How $15.50 In Australia Can Still Equate To $9.50 In The US


Comparing the cost of living between different countries is always difficult. News from the US this week that President Barack Obama would like the American minimum wage to rise to $US9 an hour prompted blogger and statistician Matt Cowgill to compare the minimum wages mandated in Australia and the US over time. Among the data he unearths? OECD measures suggest that you might need to earn $15.50 in Australia to purchase the same volume of goods that $9.50 would buy you in America.

Money picture from Shutterstock

Those estimates of ‘purchasing parity power’ are based on 2011 numbers (the most recent available; note that we saw Australia/US dollar parity in 2010 and have stayed near there ever since, so the exchange rate factor isn’t massive in terms of explaining the difference). Curiously, while the minimum hourly wage in Australia at that point in 2011 was $15.50, in the US it was well below $9.50 (as the current Obama push makes only too clear).

It’s a reminder that complaints about the costs of goods in Australia can’t be considered in isolation from what we earn.

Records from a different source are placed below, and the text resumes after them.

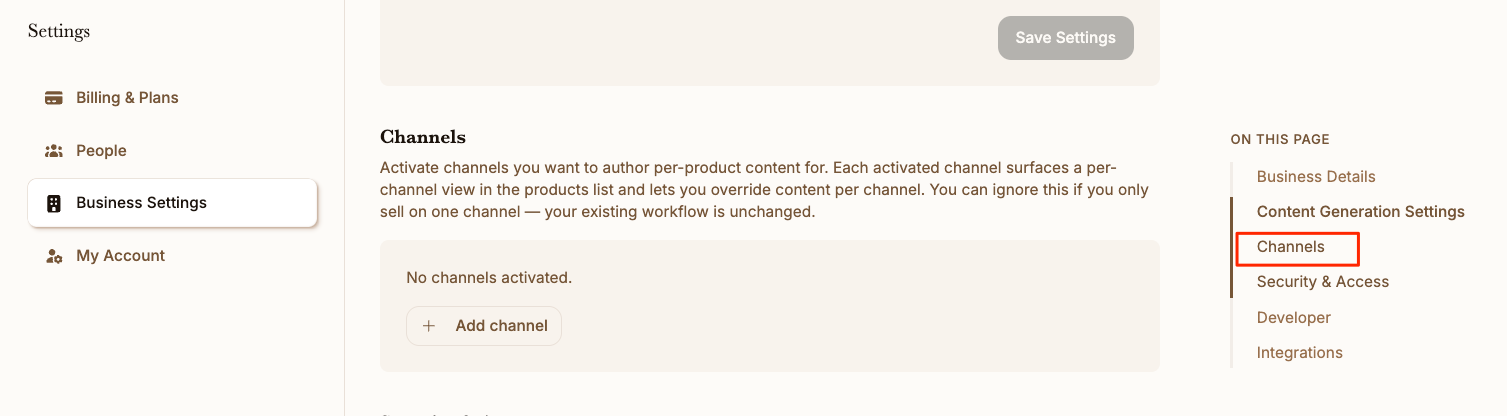This screenshot has width=1507, height=416.
Task: Click the My Account user gear icon
Action: coord(54,256)
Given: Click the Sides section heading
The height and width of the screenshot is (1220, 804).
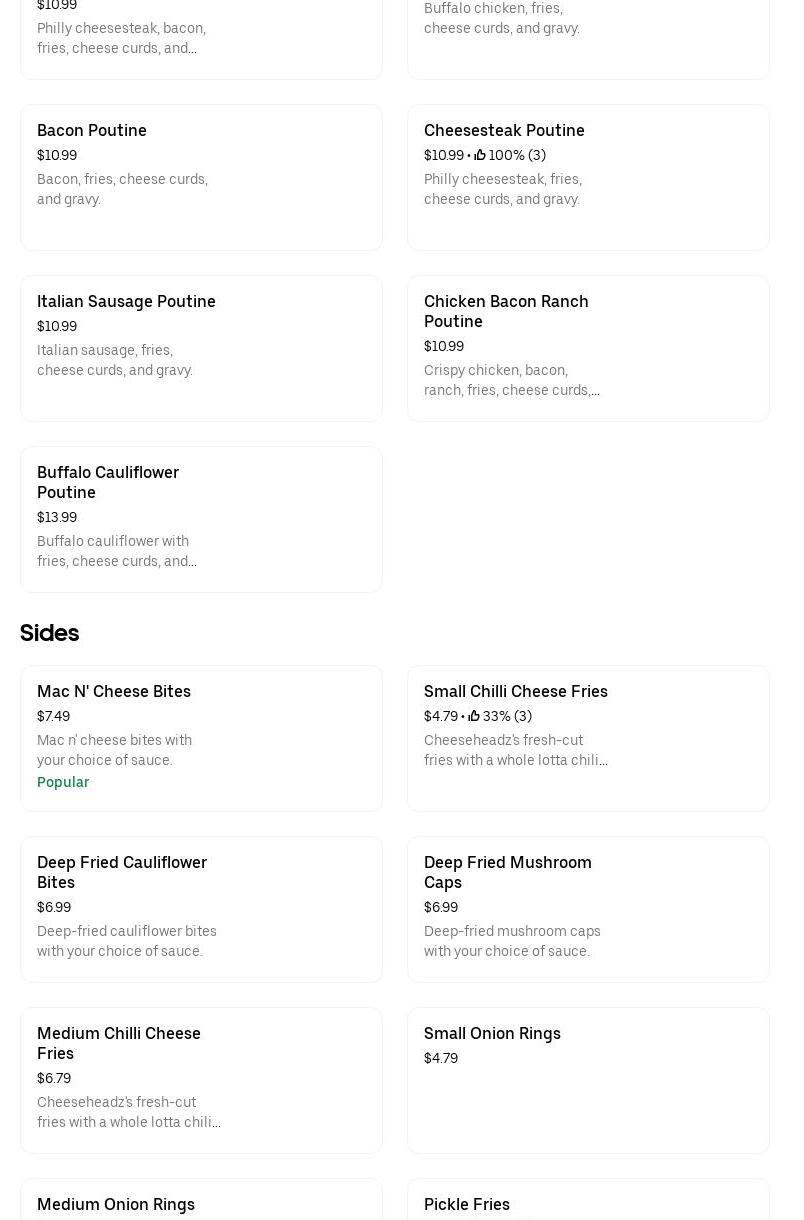Looking at the screenshot, I should point(49,633).
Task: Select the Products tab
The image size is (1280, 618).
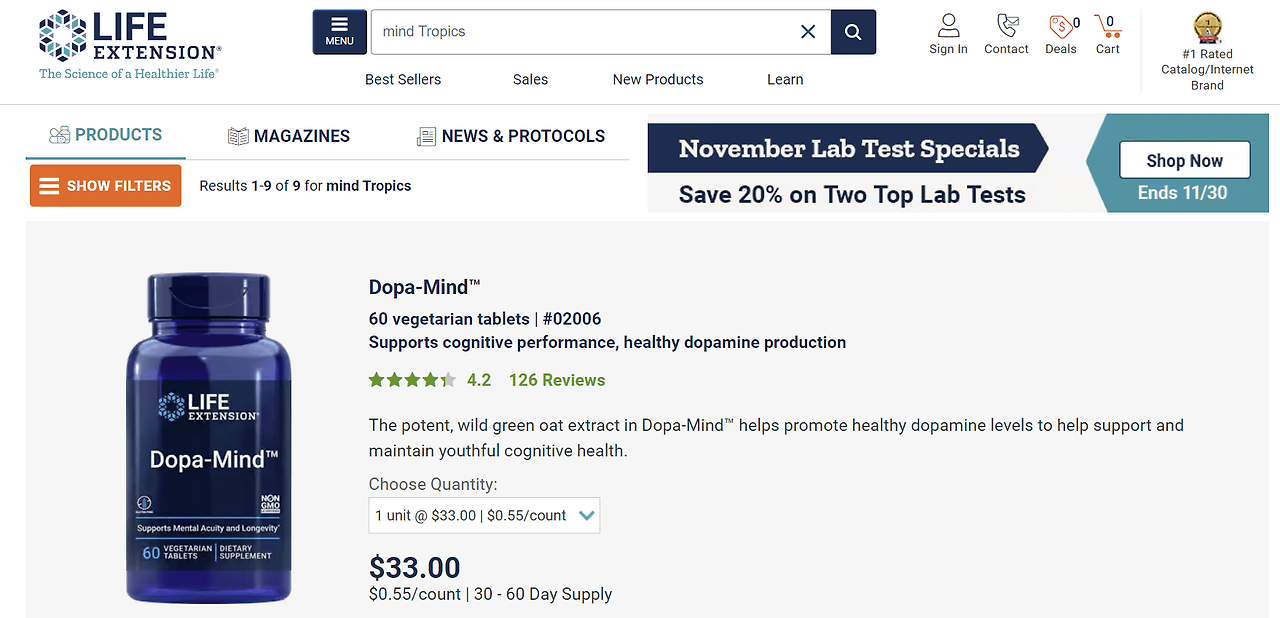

If goods cost more than the US but we’re also earning more, our ability to purchase those items doesn’t differ as radically as complaints about the cost of technology would suggest.

Few IT workers outside of very basic support jobs will be paid the minimum wage, but the level at which it is set will impact the cost of other goods. Cowgill also points out that global economic data doesn’t support the idea that a higher minimum wage translates to either lower or higher employment levels; both scenarios exist. The ratio of the minimum wage to the median wage also varies over time; there’s no obvious consistent pattern in Australian salaries on this point. Hit Cowgill’s post for a much more detailed analysis.

How does Australia’s minimum wage compare? [We are all dead]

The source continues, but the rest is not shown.